◆ Dataset content:
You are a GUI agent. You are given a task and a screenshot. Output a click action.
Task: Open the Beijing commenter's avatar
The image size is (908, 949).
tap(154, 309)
--
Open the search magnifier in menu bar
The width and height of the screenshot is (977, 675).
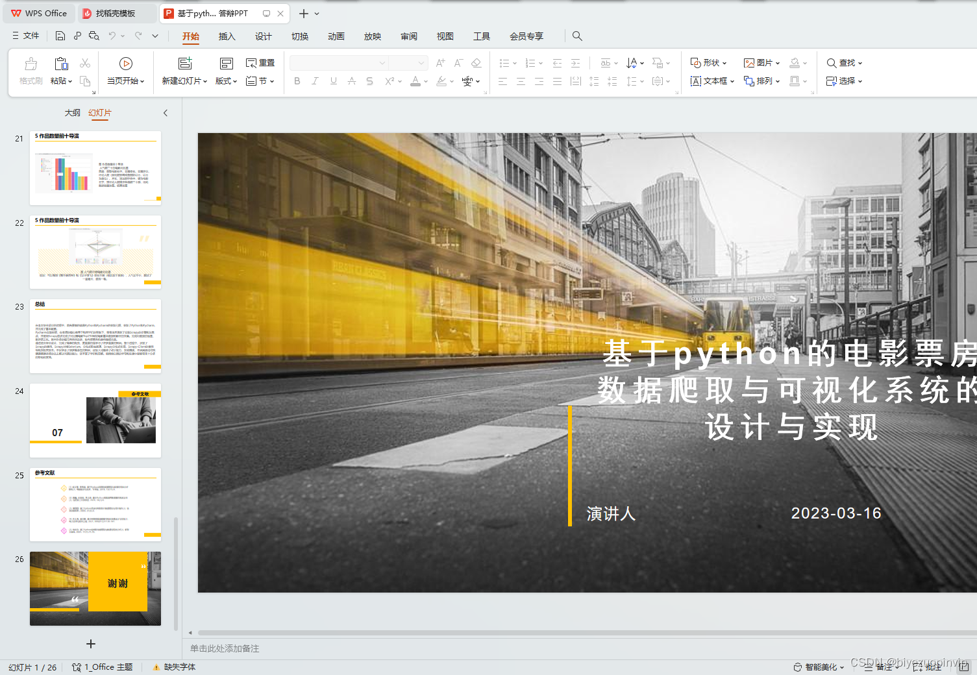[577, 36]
* * *
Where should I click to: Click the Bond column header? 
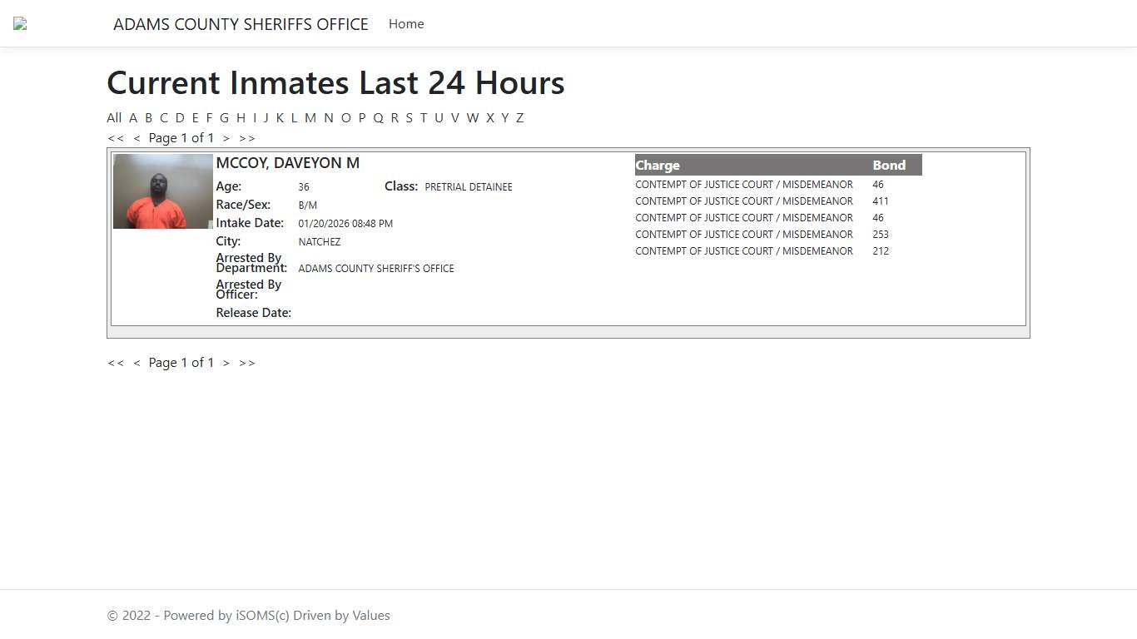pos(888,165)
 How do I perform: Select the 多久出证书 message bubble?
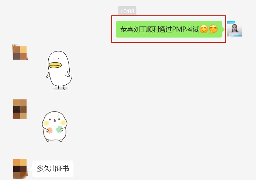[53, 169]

◆ Exercise details:
Filter the lines above so that only those with the string "Open" remain, then copy them.

◆ Answer area:
Task: Open the Beijing commenter's avatar
Open the search magnifier in menu bar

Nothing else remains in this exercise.